O que fazer:
Responda às perguntas abaixo com base no trecho.
(a) Quantos repositórios pararam quando a varredura foi ligada em modo bloqueante no primeiro dia?
(b) No segundo trimestre, qual foi o problema descoberto?
(c) Por qual medida foi trocado o número de achados?

Trecho fornecido:

1. **Primeiro trimestre**, [A varredura que reprovava tudo](a-varredura-que-reprovava-tudo):
   ligar a varredura em modo bloqueante no primeiro dia parou seis repositórios
   e não produziu um achado acionável.
2. **Segundo trimestre**, [O segredo no commit](o-segredo-no-commit):
   o vazamento não foi o problema; o problema foi descobrir que rotacionar era
   manual.
3. **Terceiro trimestre**, [A exceção que virou regra](a-excecao-que-virou-regra):
   toda trava precisa de uma saída, e a saída precisa de prazo.
4. **Quarto trimestre**, [O inventário de imagens](o-inventario-de-imagens):
   a pergunta *"onde essa imagem roda?"* não tinha dono, e passou a ter.

## O que não funcionou

**Ligar a varredura em modo bloqueante no primeiro dia.** Seis repositórios
pararam, e nenhum achado era acionável. Voltou para relatório por três meses
antes de bloquear de novo, e o segundo bloqueio passou sem uma reclamação.

**Medir o programa por número de achados.** O número sobe quando a ferramenta
fica mais barulhenta, não quando o sistema fica mais seguro. Trocado por tempo
até a correção, que é o que dói de verdade.

**Tratar exceção como falha de disciplina.** Sem uma saída declarada, quem
precisa entregar contorna a trava por fora, e aí ninguém sabe quantas exceções
existem. Exceção com prazo e dono é registro; exceção proibida é ponto cego.

Material fornecido:
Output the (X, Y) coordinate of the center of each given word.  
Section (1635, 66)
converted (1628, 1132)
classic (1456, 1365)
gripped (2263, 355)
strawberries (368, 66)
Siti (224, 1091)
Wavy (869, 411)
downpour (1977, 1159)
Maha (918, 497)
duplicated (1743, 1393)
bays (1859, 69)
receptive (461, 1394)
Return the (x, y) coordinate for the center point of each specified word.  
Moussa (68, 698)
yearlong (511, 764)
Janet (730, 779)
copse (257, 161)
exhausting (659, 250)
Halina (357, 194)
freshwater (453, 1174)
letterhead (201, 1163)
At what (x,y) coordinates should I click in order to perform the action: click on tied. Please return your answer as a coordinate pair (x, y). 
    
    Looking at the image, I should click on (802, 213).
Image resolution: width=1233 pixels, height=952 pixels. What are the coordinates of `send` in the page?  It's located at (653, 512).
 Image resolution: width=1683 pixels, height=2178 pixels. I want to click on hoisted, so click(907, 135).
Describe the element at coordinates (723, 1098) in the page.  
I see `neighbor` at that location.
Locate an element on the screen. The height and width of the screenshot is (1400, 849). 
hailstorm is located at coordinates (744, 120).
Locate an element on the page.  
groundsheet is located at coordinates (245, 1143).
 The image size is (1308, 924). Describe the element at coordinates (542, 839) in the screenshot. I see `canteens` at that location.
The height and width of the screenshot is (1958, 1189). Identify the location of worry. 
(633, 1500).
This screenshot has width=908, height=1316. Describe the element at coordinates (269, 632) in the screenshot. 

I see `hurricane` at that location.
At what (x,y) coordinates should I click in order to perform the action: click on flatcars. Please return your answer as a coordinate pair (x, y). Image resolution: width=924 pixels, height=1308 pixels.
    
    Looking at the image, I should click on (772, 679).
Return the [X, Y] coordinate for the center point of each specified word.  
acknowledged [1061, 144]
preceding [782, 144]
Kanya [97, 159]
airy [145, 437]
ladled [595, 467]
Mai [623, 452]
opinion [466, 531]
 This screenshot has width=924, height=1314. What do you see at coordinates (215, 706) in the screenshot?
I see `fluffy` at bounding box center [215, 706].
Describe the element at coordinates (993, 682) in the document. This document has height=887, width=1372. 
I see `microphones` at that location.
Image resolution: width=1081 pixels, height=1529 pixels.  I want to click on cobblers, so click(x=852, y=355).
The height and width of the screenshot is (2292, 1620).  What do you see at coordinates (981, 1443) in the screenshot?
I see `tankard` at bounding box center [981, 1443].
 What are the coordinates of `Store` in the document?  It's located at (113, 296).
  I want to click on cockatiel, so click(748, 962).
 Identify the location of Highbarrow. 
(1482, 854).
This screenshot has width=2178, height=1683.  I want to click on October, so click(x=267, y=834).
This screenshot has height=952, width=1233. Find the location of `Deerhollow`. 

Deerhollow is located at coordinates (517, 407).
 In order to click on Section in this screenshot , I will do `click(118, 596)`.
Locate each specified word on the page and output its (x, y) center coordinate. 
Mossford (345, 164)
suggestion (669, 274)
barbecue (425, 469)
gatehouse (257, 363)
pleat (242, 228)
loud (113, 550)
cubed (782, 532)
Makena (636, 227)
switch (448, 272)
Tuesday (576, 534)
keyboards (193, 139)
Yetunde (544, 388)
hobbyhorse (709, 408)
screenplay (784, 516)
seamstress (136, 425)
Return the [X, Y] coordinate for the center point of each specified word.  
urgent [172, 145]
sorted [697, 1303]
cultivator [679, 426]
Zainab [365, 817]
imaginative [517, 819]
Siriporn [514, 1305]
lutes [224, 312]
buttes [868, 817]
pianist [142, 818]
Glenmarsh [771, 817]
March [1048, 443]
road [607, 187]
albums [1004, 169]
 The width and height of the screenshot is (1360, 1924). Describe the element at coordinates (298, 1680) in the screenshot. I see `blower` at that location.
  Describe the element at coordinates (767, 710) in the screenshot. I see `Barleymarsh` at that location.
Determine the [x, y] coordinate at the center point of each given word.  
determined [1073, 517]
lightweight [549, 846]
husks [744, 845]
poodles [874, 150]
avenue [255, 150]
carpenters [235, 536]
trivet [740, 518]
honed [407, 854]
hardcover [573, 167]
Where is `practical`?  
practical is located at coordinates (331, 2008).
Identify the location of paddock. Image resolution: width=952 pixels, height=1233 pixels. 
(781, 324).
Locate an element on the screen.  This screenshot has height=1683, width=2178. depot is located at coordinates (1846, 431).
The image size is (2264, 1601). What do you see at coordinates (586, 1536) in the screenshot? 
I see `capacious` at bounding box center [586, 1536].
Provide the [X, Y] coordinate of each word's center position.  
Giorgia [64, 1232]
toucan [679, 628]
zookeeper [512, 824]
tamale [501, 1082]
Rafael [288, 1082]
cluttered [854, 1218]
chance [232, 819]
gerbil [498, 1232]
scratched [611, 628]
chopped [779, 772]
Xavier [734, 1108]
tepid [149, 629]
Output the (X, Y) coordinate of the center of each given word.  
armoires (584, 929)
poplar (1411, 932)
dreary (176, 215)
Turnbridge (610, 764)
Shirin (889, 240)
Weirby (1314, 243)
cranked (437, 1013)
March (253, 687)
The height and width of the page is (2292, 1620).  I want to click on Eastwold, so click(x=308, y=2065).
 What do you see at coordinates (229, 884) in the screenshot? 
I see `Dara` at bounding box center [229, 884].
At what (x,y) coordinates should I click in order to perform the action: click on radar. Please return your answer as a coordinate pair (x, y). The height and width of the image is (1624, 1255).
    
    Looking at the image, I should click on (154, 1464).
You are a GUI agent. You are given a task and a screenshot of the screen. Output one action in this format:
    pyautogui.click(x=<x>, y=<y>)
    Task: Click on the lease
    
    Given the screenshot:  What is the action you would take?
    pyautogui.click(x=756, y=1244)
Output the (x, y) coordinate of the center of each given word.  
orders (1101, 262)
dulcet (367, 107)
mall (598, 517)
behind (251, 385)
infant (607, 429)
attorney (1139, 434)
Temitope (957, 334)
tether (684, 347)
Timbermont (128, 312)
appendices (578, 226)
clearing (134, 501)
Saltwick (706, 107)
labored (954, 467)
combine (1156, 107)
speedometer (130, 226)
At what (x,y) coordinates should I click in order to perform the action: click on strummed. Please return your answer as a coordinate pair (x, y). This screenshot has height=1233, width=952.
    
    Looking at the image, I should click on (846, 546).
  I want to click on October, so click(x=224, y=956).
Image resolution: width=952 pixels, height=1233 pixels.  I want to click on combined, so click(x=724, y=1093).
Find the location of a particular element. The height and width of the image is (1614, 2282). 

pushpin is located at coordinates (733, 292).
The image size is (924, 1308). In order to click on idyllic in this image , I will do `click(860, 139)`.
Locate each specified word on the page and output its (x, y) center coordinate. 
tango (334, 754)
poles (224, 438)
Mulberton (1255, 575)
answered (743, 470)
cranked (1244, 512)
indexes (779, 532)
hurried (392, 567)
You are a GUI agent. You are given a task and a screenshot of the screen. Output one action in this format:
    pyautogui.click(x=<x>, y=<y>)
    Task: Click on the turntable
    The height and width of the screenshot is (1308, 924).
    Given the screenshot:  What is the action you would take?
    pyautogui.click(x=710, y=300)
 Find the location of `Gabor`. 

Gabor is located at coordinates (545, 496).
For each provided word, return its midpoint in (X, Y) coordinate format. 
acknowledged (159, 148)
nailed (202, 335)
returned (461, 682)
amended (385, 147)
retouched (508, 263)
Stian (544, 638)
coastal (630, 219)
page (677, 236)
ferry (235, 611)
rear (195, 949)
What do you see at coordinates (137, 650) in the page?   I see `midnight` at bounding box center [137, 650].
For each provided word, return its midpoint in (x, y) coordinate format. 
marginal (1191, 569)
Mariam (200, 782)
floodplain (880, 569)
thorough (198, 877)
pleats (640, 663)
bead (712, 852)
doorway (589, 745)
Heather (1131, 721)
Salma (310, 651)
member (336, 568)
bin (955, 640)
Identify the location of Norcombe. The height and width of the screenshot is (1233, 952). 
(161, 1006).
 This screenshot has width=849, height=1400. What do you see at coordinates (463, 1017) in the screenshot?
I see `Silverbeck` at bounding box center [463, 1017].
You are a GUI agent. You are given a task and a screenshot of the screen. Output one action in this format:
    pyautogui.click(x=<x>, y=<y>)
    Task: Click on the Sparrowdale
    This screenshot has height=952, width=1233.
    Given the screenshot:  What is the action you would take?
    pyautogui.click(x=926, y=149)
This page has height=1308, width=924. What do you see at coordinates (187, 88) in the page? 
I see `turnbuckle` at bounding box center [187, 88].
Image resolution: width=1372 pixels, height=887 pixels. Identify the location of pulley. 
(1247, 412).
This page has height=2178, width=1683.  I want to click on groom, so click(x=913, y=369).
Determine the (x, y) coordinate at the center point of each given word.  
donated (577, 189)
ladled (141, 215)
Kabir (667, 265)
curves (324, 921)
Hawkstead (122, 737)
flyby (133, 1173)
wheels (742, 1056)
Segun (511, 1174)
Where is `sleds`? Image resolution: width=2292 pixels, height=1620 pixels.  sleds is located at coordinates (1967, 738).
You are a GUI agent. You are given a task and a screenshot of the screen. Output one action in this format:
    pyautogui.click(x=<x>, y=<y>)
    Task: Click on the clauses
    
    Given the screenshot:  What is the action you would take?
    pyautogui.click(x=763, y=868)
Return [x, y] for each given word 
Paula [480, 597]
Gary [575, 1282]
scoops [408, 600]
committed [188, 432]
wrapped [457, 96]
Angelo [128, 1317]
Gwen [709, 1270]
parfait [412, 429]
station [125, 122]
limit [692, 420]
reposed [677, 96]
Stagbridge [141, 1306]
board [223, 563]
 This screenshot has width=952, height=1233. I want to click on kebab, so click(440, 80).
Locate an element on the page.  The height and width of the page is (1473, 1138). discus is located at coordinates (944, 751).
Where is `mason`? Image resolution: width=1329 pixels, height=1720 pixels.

Resposta:
(a) Seis repositórios.
(b) Descobriu-se que rotacionar era manual.
(c) Pelo tempo até a correção.